_What this task involves:_ Copy all the records exactly, but keep the pictures out of your version.

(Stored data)
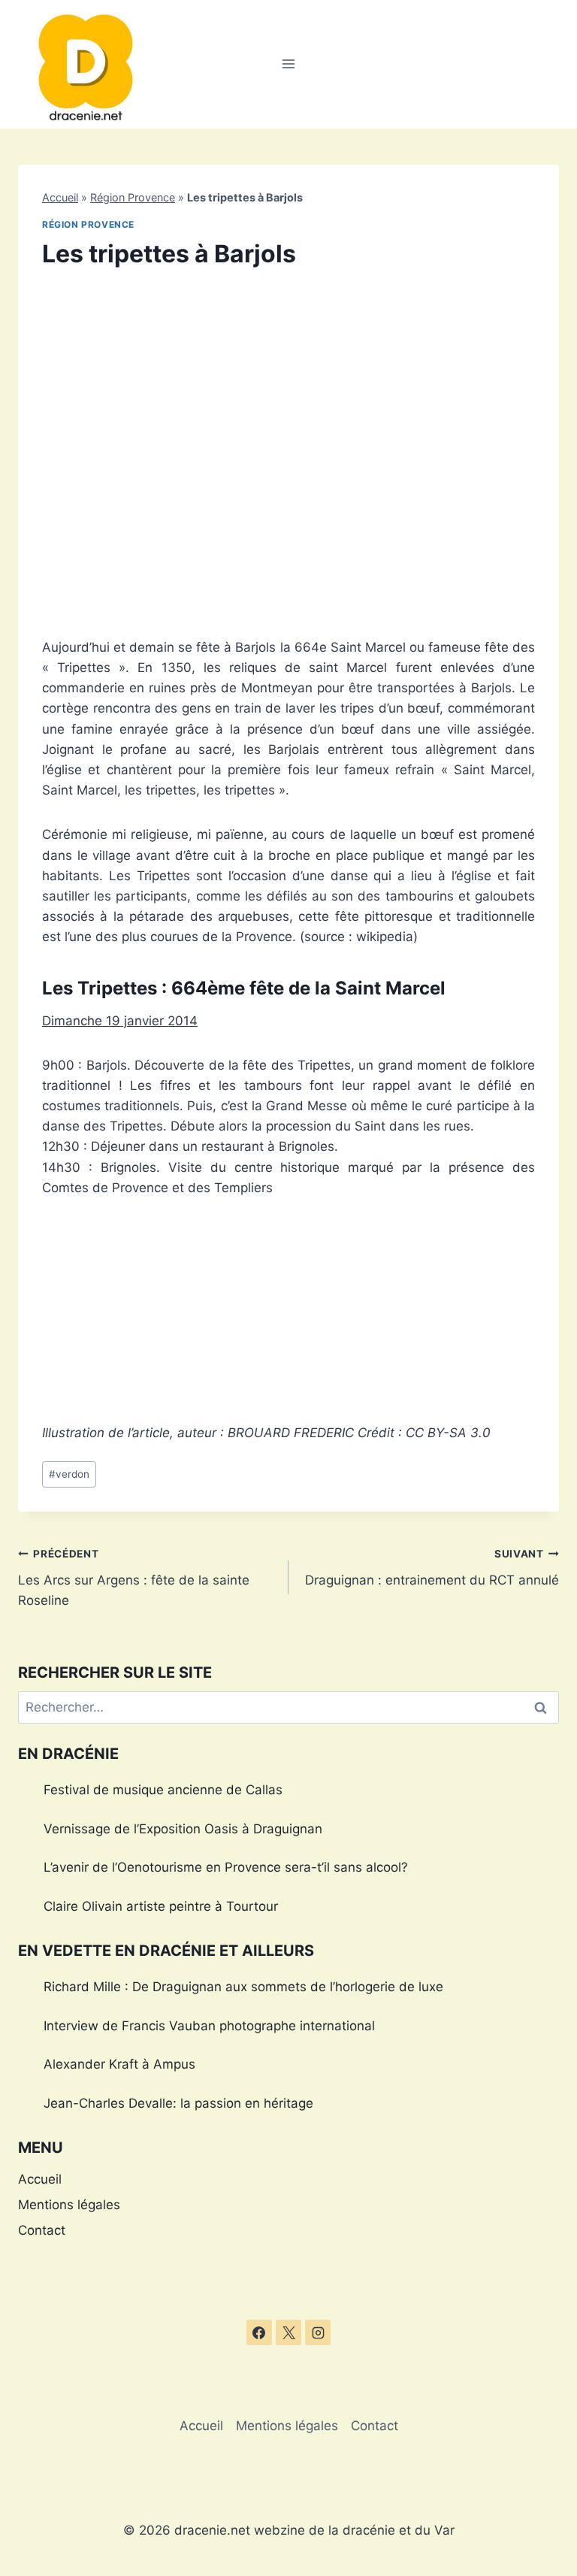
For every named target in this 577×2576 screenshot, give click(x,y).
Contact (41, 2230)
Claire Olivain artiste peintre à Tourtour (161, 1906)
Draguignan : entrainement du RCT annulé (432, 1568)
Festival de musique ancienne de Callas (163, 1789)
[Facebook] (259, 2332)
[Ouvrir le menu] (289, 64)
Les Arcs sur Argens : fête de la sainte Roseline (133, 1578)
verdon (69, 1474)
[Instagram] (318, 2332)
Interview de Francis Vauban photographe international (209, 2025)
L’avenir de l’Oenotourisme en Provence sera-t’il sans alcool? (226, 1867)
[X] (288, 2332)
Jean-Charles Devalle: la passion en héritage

_Response area:_
For every named target in this 577×2576 screenshot, give click(x,y).
Contact (41, 2230)
Claire Olivain artiste peintre à Tourtour (161, 1906)
Draguignan : entrainement du RCT annulé (432, 1568)
Festival de musique ancienne de Callas (163, 1789)
[Facebook] (259, 2332)
[Ouvrir le menu] (289, 64)
Les Arcs sur Argens : fête de la sainte Roseline (133, 1578)
verdon (69, 1474)
[Instagram] (318, 2332)
Interview de Francis Vauban photographe international (209, 2025)
L’avenir de l’Oenotourisme en Provence sera-t’il sans alcool? (226, 1867)
[X] (288, 2332)
Jean-Charles Devalle: la passion en héritage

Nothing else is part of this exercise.